◆ Texte fourni ◆

>>>>

On passe ensuite dans les environs de la ville de Nahara, à environ 20 km de la centrale nucléaire de Fukushima Daiichi. Elle a été évacuée pour 3 ans environ. Avant cela il y avait 9.000 habitants et maintenant ils ne sont plus que 4.000. Cette ville est importante, d’un point de vu symbolique, puisque c’est là que se trouve le J-village, grand lieu d’entrainement pour les footballeurs, notamment de l’équipe nationale du Japon, avec ses 11 terrains. Il a rouvert ses portes en 2017 et accueille à nouveaux les professionnels pour leurs entrainements. Pour la petite « anecdote », les 11 terrains d’entrainements ont servi aux personnes travaillant pour la décontamination de la région, pour venir se reposer et se changer. Par contre, les rizières de la zone sont, elles, encore en préparation afin de pouvoir à nouveau être exploitées à terme.
En tournant la tête sur la gauche et en regardant par la fenêtre je vois des « montagnes » de grands sacs noirs. C’est dans ces derniers que sont collectés les déchets radioactifs en attendant d’être déplacés on ne sait où, pour être enterrés. On continue de rouler quand, sur le bord de route, un autre panneau indique un taux de radiation de 0,04 microsievert par heure, jusqu’à ce qu’on approche de Tomioka où là, un énième panneau blanc indique un taux de 1,5 microsievert par heure. Je demande alors pourquoi un tel écart et on m’explique que c’est dû au fait que la zone est montagneuse et composée de beaucoup de forêts et que ce genre de zones est difficile à décontaminer parce qu’il faudrait le faire arbre par arbre. Puis, je vois encore un panneau blanc qui indique clairement qu’il est interdit de circuler ici à moto ou à pied à cause de la radioactivité.
Je regarde le compteur Geiger et je vois que l’on est à 0,42 puis d’un seul coup on bascule à 0,21 microsievert par heure. C’est fou ce que ça change sans cesse ! Pendant ce temps on passe du côté de la ville de Okuma, encore en zone d’exclusion, mais on apprend que les travailleurs sont en train de faire de leur mieux pour que la ville redevienne « habitable » d’ici à 2019.

<<<<

◆ Consignes ◆
a. D'après le texte sur la zone de Fukushima, combien de terrains d'entraînement compte le J-village ?
b. Poursuivez le texte sur la zone de Fukushima à partir de sa dernière phrase.
Les lignes placées ensuite n'ont aucun lien avec le texte sur la zone de Fukushima.

◆ Données fournies ◆
>>>>

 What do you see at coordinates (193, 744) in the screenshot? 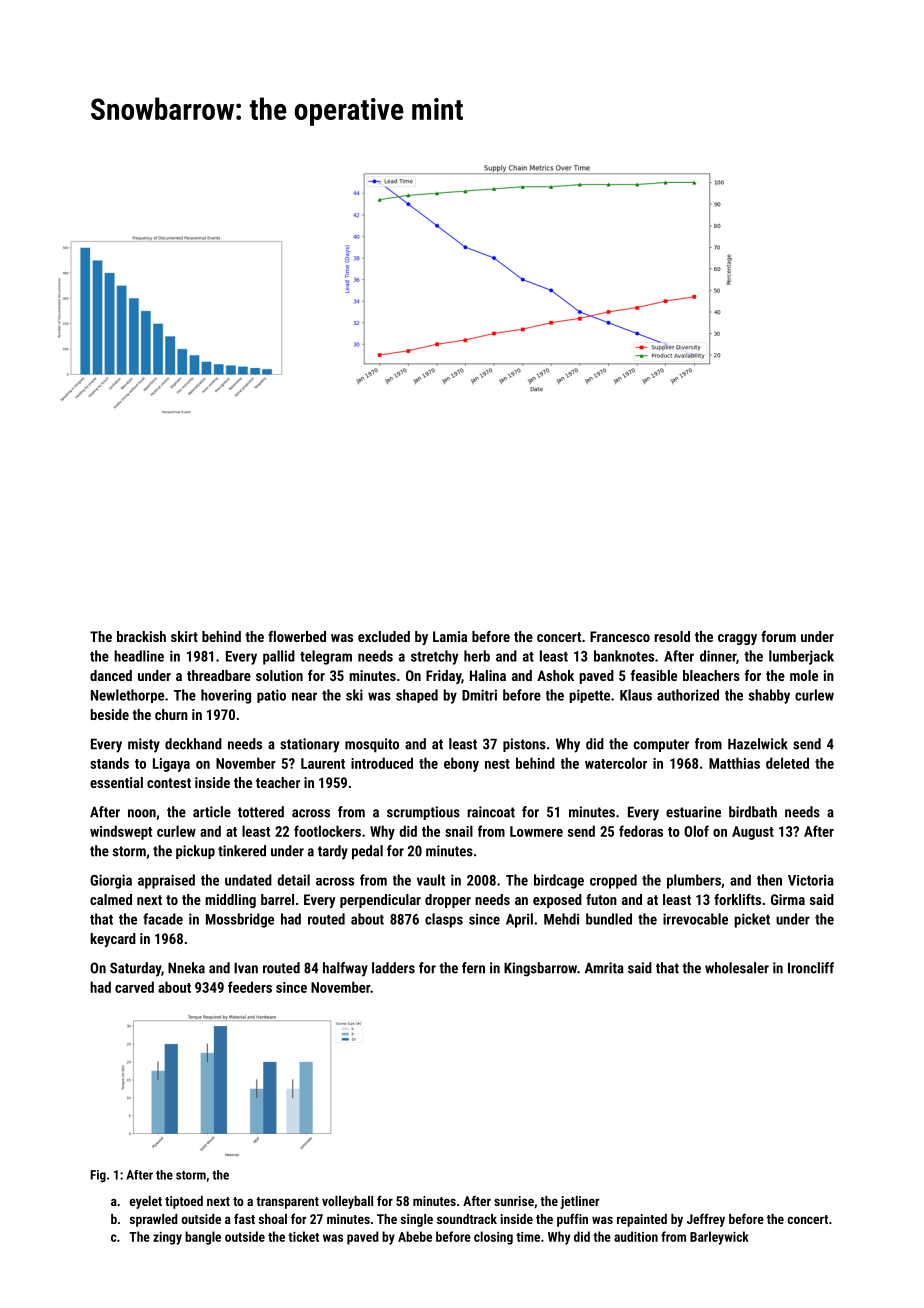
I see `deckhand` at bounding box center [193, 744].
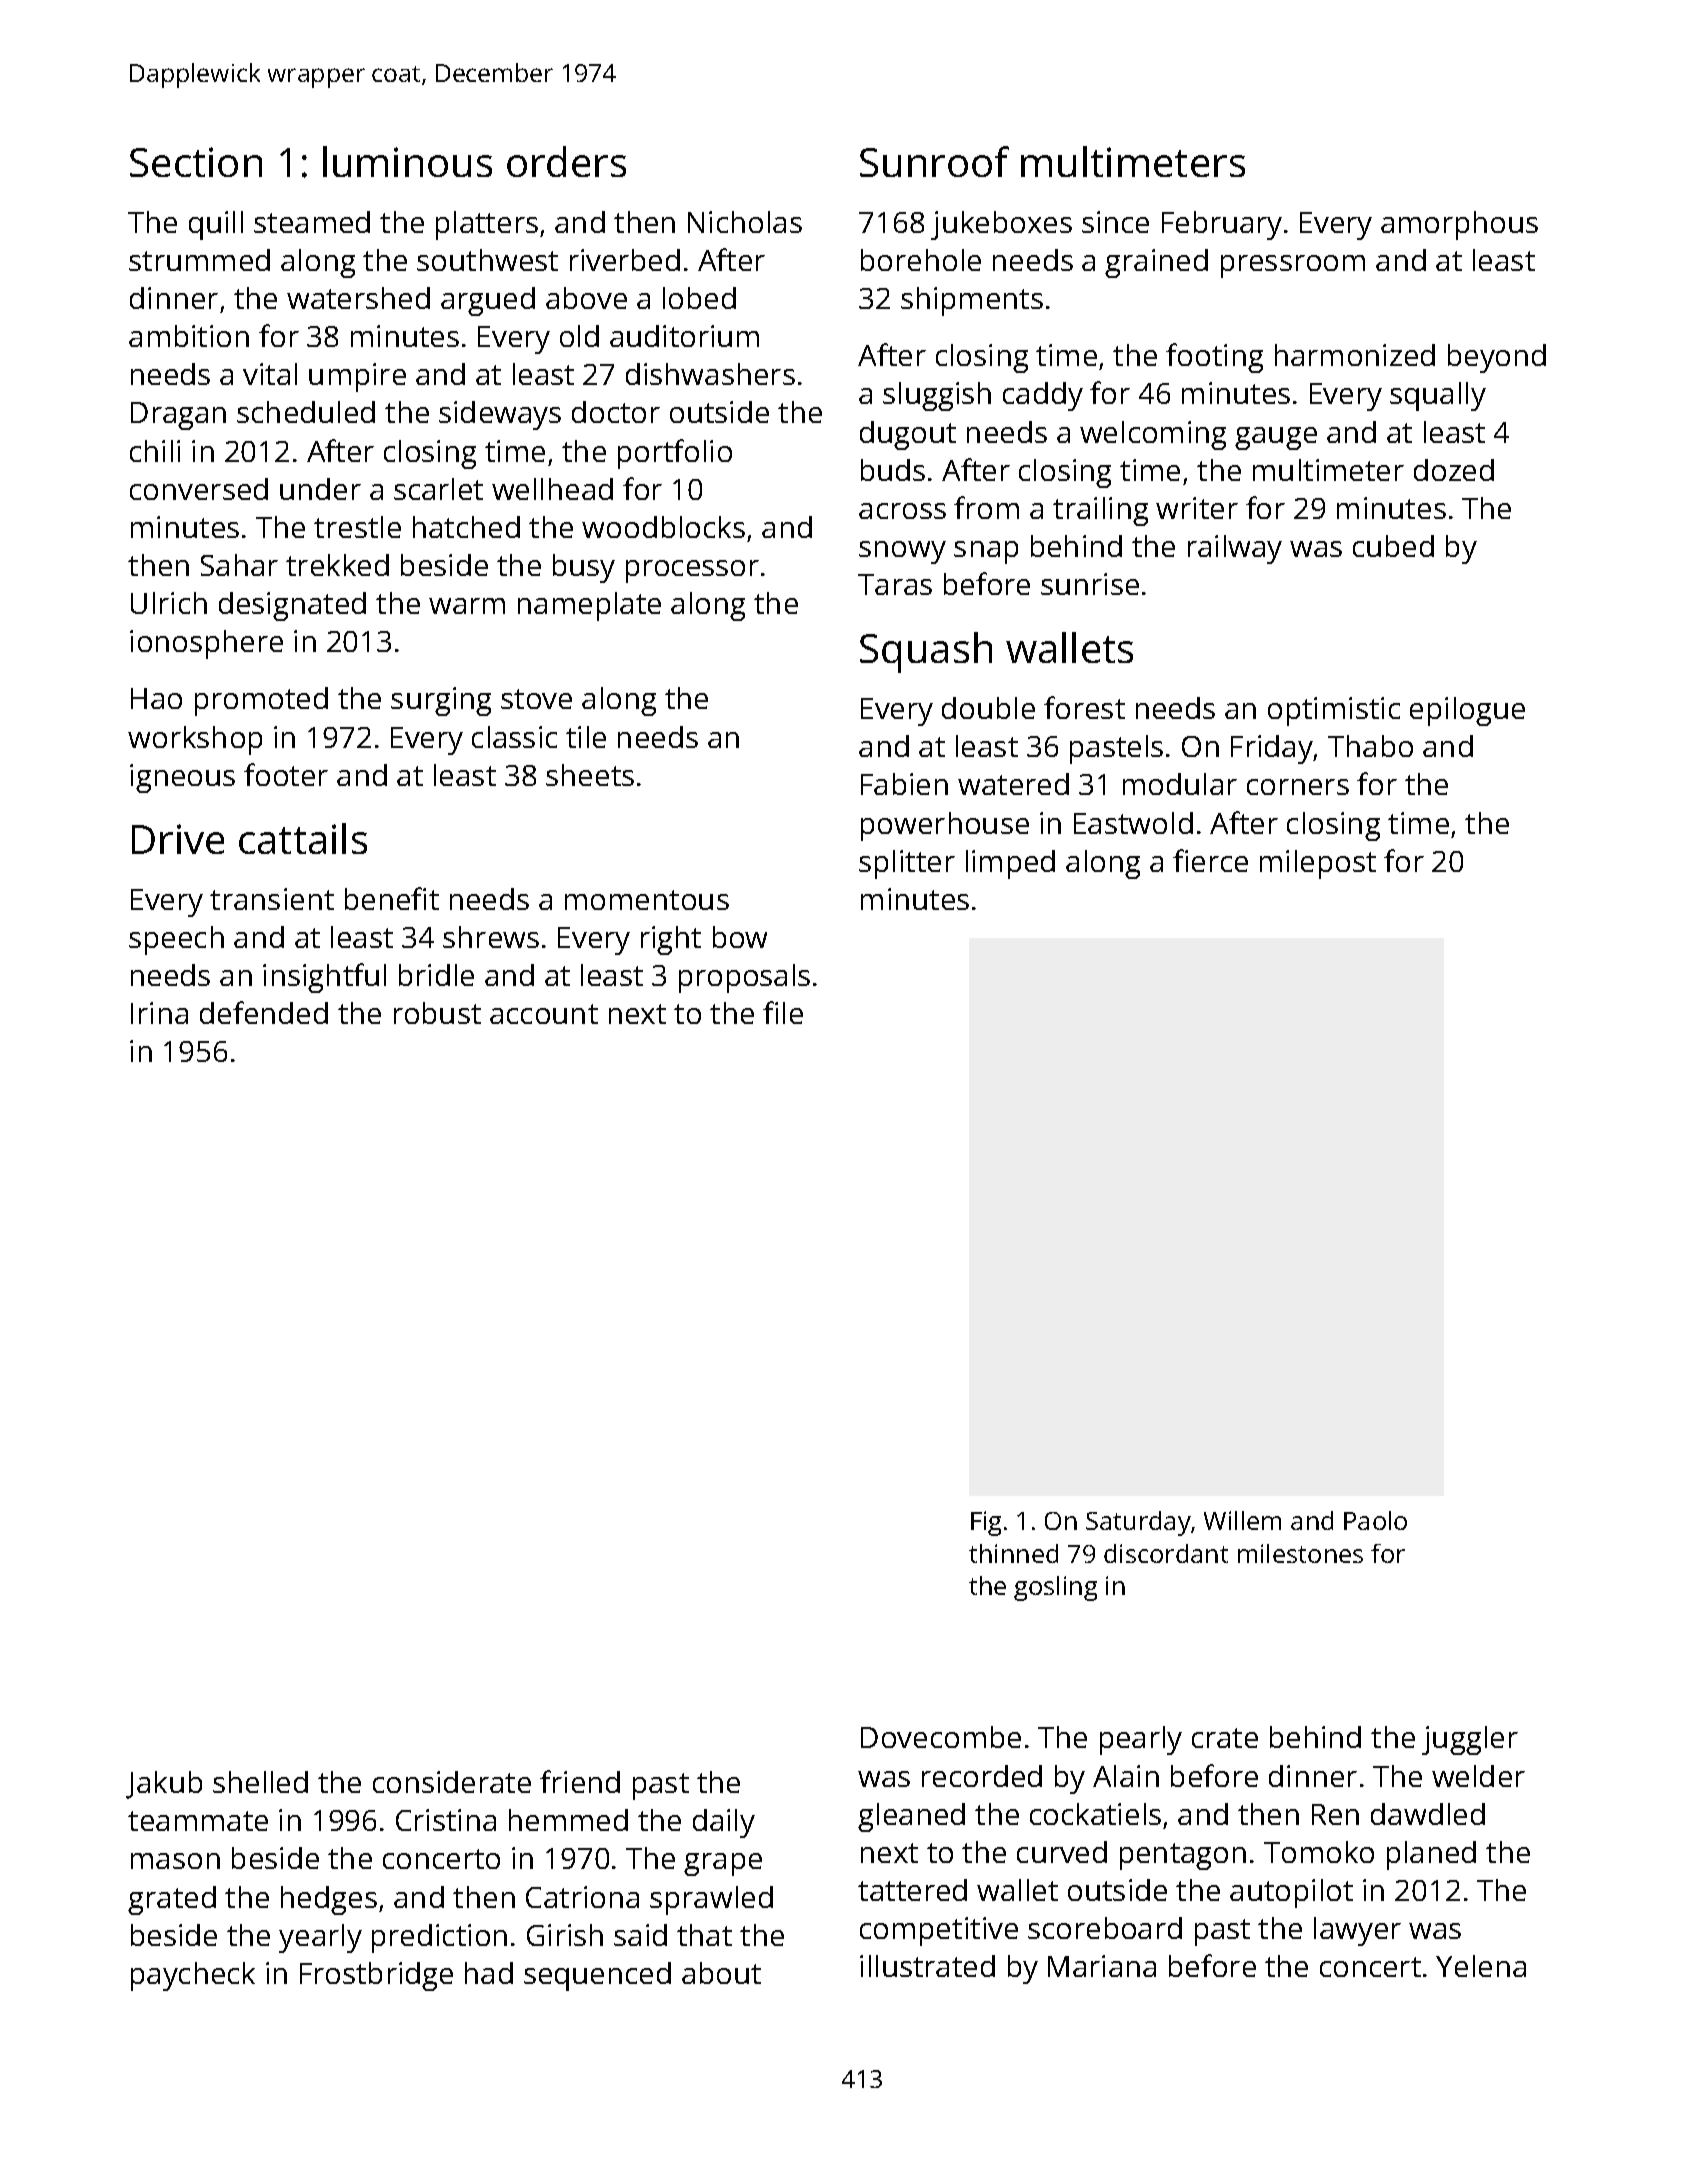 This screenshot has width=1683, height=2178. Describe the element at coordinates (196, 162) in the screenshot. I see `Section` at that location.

<<<<

◆ Réponses rédigées ◆
a. Le J-village compte 11 terrains d'entraînement.

b.
Sur la gauche, on voit les grands pylônes électriques partant de la centrale nucléaire de Fukushima Daiichi pour, à l’époque, emmener l’électricité nécessaire à Tokyo. C’est par là, donc, que passait l’électricité produite, dont la capitale nipponne était la plus grande consommatrice. Et sinon, le paysage est souvent composé de hautes herbes, avec quelques habitations par-ci, par-là. Les rizières ont finalement disparu pour laisser place aux mauvaises herbes.
Il est 10H23, je regarde le compteur Geiger et on est à 0,52 microsieverts par heure. A 10H25 on entre dans Namie, qui a été « ré-ouverte » à ses habitants. A l’entrée de la ville, si on tourne sur la gauche (en direction de la ville de Fukushima) on passe par la partie de la ville qui est encore en zone d’exclusion. Si on tourne sur la droite (vers le centre-ville) on entre dans la zone habitable. Le niveau de radiation est à 0,16 microsievert à 10H35.
Visite de Namie
On est entré dans la ville de Namie, préfecture de Fukushima. Il est 10H30 passé, le niveau de radiation semble raisonnable, de toute façon on ne peut pas la voir à l’œil nu et on ne peut que faire confiance aux compteurs Geiger entre nos mains. On voit que des voitures sont garées sur le côté des maisons. Il y a donc de la vie ici. Sur la droite il y a quelques bâtiments temporaires où les locaux peuvent venir faire mesurer leur niveau d’exposition à la radioactivité
Sur la gauche je vois un Konbini Lawson. J’apprends qu’il est ouvert jusqu’à 18H00 du lundi au samedi. C’est la première fois que je vois un Konbini qui ferme aussi tôt (j’avais déjà vu des Konbini dans des « patelins » de Hokkaido qui fermaient de 23H00 à 05H00) et qui n’ouvraient pas le dimanche. Pourquoi ces horaires ? Tout simplement parce qu’ils sont faits en fonction des heures de présence des travailleurs en charge de la décontamination de la zone, principaux clients des quelques Konbini ouvert sur place.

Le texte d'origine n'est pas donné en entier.